- [Text shown]

□ □ □ □ □ □ □

“I owe to my father the hatred of authoritarianism that he embodied” / 14ymedio, Yoani Sanchez, Mario Varga Llosa

Mario Vargas Llosa at his home in Madrid (14ymedio)
Mario Vargas Llosa at his home in Madrid (14ymedio)

The writer Mario Vargas Llosa discusses literature, democracy and Latin America in the second part of an interview with 14ymedio. First part of the interview: “The myth of Cuba has been cut to shreds”

Yoani Sánchez, Madrid, 15 July 2014 – During my conversation with the writer and Nobel Prize Winner in Literature Mario Vargas Llosa in his home in Madrid, we spoke about his passion for Cuba and his disappointment with the revolutionary myth, as we reflected yesterday in the first part of this interview. Today I share with our readers the rest of this dialogue, centered on democracy, literature and Latin America.

Question: How do you see the health of the democratic model and civil liberties in Latin America?

Answer: If we compare it to the ideal, of course we get depressed. But if we compare Latin America from a democratic point of view looking at the last few years, there has been considerable progress.

□ □ □ □ □ □ □

- [Data records]

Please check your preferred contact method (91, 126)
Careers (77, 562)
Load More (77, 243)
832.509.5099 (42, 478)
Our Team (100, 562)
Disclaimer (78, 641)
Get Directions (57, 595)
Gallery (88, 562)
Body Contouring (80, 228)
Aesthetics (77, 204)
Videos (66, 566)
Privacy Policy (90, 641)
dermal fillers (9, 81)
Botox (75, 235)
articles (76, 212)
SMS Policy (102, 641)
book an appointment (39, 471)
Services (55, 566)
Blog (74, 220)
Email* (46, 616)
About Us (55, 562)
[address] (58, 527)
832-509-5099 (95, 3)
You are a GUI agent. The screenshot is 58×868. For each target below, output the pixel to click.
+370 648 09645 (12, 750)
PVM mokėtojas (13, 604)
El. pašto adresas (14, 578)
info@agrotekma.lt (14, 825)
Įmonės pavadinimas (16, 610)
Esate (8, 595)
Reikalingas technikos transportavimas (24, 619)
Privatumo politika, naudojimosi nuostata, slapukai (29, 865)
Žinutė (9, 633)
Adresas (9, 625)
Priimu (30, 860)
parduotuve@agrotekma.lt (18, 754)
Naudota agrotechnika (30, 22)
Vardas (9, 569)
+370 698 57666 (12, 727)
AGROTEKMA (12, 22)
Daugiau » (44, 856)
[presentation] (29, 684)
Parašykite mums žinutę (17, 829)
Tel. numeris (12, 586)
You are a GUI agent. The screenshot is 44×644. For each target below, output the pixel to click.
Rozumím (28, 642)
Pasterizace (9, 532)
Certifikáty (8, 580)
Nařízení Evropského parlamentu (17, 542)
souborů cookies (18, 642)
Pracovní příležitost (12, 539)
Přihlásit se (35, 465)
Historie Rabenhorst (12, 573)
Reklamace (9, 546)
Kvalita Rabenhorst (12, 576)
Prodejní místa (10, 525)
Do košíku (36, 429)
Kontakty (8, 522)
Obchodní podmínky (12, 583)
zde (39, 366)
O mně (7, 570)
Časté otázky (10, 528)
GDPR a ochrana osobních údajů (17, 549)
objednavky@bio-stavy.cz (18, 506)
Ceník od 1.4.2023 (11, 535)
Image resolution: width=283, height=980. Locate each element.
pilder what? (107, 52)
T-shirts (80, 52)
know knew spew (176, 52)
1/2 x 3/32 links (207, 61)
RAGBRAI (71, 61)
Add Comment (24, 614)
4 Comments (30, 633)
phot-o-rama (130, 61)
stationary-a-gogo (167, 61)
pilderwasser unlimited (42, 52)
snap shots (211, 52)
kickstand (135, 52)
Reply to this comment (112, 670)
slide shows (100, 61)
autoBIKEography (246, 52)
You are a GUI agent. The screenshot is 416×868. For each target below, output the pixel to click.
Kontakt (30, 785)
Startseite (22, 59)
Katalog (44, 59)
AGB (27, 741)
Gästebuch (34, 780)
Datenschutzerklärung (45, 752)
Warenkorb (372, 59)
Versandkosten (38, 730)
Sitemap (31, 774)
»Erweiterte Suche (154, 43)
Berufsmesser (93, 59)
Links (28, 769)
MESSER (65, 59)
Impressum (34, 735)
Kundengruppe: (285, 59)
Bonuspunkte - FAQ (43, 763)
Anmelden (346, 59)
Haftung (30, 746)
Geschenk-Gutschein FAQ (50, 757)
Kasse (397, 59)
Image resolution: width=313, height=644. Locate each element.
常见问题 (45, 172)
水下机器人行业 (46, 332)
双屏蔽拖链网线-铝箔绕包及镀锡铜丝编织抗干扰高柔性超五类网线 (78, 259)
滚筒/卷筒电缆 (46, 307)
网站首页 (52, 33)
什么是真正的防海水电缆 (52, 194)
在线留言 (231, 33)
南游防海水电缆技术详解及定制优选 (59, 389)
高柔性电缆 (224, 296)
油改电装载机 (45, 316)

□ □ □ □ □ □ □

- [List of tasks]
**A)** Answer from the Vargas Llosa interview:
(i) In which city is Vargas Llosa's home?
(ii) What is the title of the first part of the interview?
(iii) What date does the interview give?
**B)** Please render the listing from the line with "Services (55, 566)" to the line with "Ceník od 1.4.2023 (11, 535)" as a JSON list of strings, one string per line, omitting blank lines.
The interview and the listing come from separate, unrelated sources.

- [Answers for the exercise]
**A)**
(i) Madrid
(ii) "The myth of Cuba has been cut to shreds"
(iii) 15 July 2014

**B)**
[
  "Services (55, 566)",
  "Blog (74, 220)",
  "Email* (46, 616)",
  "About Us (55, 562)",
  "[address] (58, 527)",
  "832-509-5099 (95, 3)",
  "You are a GUI agent. The screenshot is 58×868. For each target below, output the pixel to click.",
  "+370 648 09645 (12, 750)",
  "PVM mokėtojas (13, 604)",
  "El. pašto adresas (14, 578)",
  "info@agrotekma.lt (14, 825)",
  "Įmonės pavadinimas (16, 610)",
  "Esate (8, 595)",
  "Reikalingas technikos transportavimas (24, 619)",
  "Privatumo politika, naudojimosi nuostata, slapukai (29, 865)",
  "Žinutė (9, 633)",
  "Adresas (9, 625)",
  "Priimu (30, 860)",
  "parduotuve@agrotekma.lt (18, 754)",
  "Naudota agrotechnika (30, 22)",
  "Vardas (9, 569)",
  "+370 698 57666 (12, 727)",
  "AGROTEKMA (12, 22)",
  "Daugiau » (44, 856)",
  "[presentation] (29, 684)",
  "Parašykite mums žinutę (17, 829)",
  "Tel. numeris (12, 586)",
  "You are a GUI agent. The screenshot is 44×644. For each target below, output the pixel to click.",
  "Rozumím (28, 642)",
  "Pasterizace (9, 532)",
  "Certifikáty (8, 580)",
  "Nařízení Evropského parlamentu (17, 542)",
  "souborů cookies (18, 642)",
  "Pracovní příležitost (12, 539)",
  "Přihlásit se (35, 465)",
  "Historie Rabenhorst (12, 573)",
  "Reklamace (9, 546)",
  "Kvalita Rabenhorst (12, 576)",
  "Prodejní místa (10, 525)",
  "Do košíku (36, 429)",
  "Kontakty (8, 522)",
  "Obchodní podmínky (12, 583)",
  "zde (39, 366)",
  "O mně (7, 570)",
  "Časté otázky (10, 528)",
  "GDPR a ochrana osobních údajů (17, 549)",
  "objednavky@bio-stavy.cz (18, 506)",
  "Ceník od 1.4.2023 (11, 535)"
]